To reiterate Serre's question (Open Problem 2.5 in Odlyzko's survey): *Must there be only finitely many polynomials having root discriminant below a given bound?* It seems hard enough to construct non-trivial examples of polynomials having degree $d$ and discriminant bounded by $d^d$ (the cyclotomic polynomials have this property, but we may consider them to be trivial); it seems as if there might be a finite set $T \subset \mathbb{Z}[x]$ such that, up to translation and a reflection, all polynomials of discriminant $\leq d^d$ would factor into products cyclotomic ones and powers of polynomials from $T$. 

With this answer I just want to note that the much stronger statement formulated in the last paragraph of user631's answer, which concerned the existence of a $c > 1$ such that all irreducible polynomials of discriminant $\leq (cd)^d$ are essentially cyclotomic, cannot be true.

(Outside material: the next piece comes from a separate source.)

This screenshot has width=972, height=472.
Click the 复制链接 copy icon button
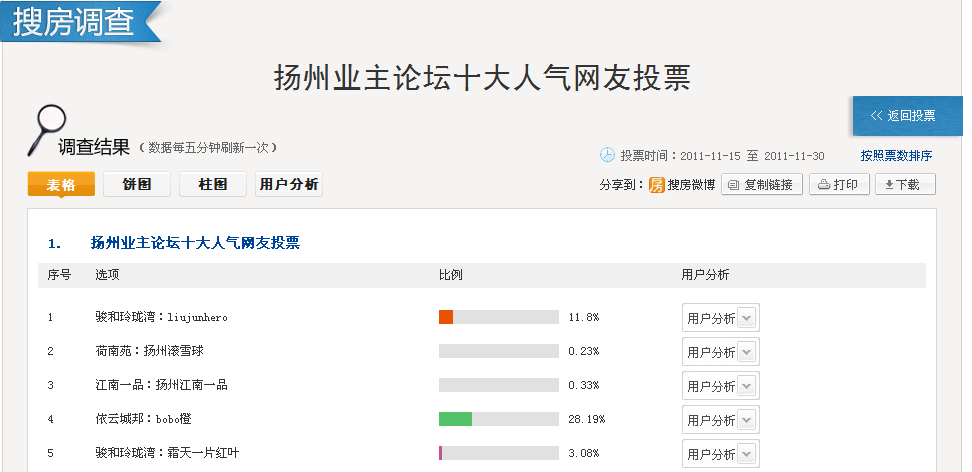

Since we may take $c = M(f)$ as Mahler proved, this is a natural statement to consider: its truth would have strengthened Lehmer's conjecture. 

A counterexample is given by $x^d-x-1$,  whose discriminant has absolute value $d^d + (-1)^{d}(d-1)^{d-1}$. We may take more generally any sequence of irreducible trinomials with $\pm 1$ coefficients and degree going to infinity. This follows by an explicit formula for the discriminant of the general trinomial, whose statement and a simple derivation is given as Theorem 2 in Swan's 1962 paper *Factorization of polynomials over finite fields* in the Pacific Journal of Mathematics. (Another reference is Prasolov's book *Polynomials*, which reproduces the same calculation).

An example of a rather different kind (in particular, having unbounded Mahler measure) is provided by the minimum polynomial of the generator $\zeta_n+\zeta_n^{-1} = 2\cos(2\pi/n)$ of the integer ring of the maximal totally real subfield of $\mathbb{Q}(\zeta_n)$. Further examples would include the minimum polynomials of the generators over $\mathbb{Z}$ of the integer rings of other bounded index monogenic subfields, if such exist, of either $\mathbb{Q}(\zeta_n)$ or the splitting fields of the $\pm 1$ trinomials considered in the previous paragraph.

However, one may wish to restrict to reciprocal polynomials; for Lehmer's problem this would be sufficient. For these the statement seems very interesting, and could very well be true. It certainly holds for all trinomials, by the formula in Swan's article; the above examples are of no use since $x^{2n} \pm x^n +1$, the only reciprocal $\pm 1$ polynomials, are products of cyclotomic polynomials.